Convert a list of image paths to a list of Base64 encoded strings.
Parameters:
- image_paths (list[str]): List of paths to the images.
Returns:
list[str]: List containing Base64 encoded strings of images.
"""
image_base64_strings = []
for path in image_paths:
with Image.open(path) as img:
binary_io = io.BytesIO()
img.save(binary_io, format="PNG") # You can change the format if needed
base64_encoded = base64.b64encode(binary_io.getvalue()).decode('utf-8')
image_base64_strings.append(base64_encoded)

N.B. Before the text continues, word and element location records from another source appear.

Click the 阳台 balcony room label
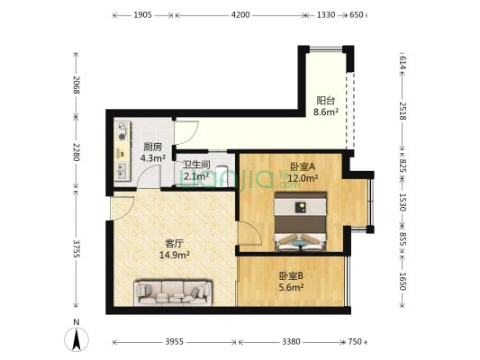point(325,101)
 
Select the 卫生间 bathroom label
point(196,165)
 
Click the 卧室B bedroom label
point(290,275)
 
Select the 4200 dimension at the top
point(240,15)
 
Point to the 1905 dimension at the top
point(142,15)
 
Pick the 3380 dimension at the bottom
point(291,342)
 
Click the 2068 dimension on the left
point(78,85)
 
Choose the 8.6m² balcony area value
point(325,112)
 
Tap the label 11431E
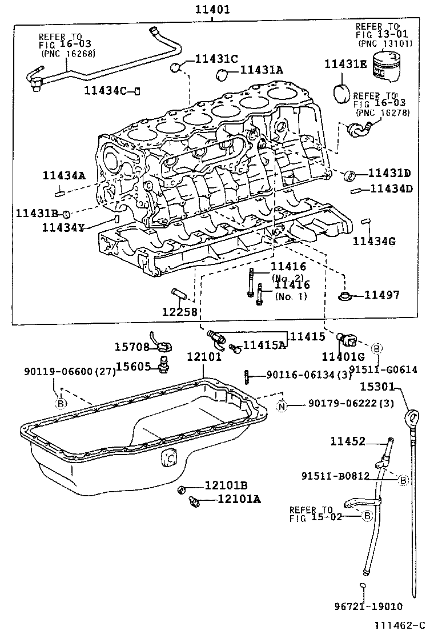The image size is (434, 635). click(345, 64)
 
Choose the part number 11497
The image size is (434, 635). click(382, 295)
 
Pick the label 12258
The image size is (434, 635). click(179, 311)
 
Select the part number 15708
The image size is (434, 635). click(131, 347)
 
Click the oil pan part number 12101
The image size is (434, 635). click(203, 357)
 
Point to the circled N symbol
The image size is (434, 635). click(282, 405)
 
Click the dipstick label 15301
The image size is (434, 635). click(377, 387)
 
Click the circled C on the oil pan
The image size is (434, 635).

return image_base64_strings
def audio_paths_to_base64_strings(audio_paths: list[str]) -> list[str]:
"""
Convert a list of audio paths to a list of Base64 encoded strings.
Parameters:
- audio_paths (list[str]): List of paths to the audio files.
Returns:
list[str]: List containing Base64 encoded strings of audio files.
"""
audio_base64_strings = []
for path in audio_paths:
audio = AudioSegment.from_file(path)
binary_io = io.BytesIO()
audio.export(binary_io, format="wav") # You can change the format if needed
base64_encoded = base64.b64encode(binary_io.getvalue()).decode('utf-8')
audio_base64_strings.append(base64_encoded)
return audio_base64_strings
Then finally, you can get the embeddings from ImageBind using the following structure.
text_list = ["cat meowing"]
image_paths = ["testing_data/cat.jpeg"]
audio_paths = ["testing_data/meow.mp3"]
json_serializable_input = {
"text" : text_list,
"vision" : image_paths_to_base64_strings(image_paths),
"audio" : audio_paths_to_base64_strings(audio_paths)
}
model.predict(json_serializable_input)
Have fun!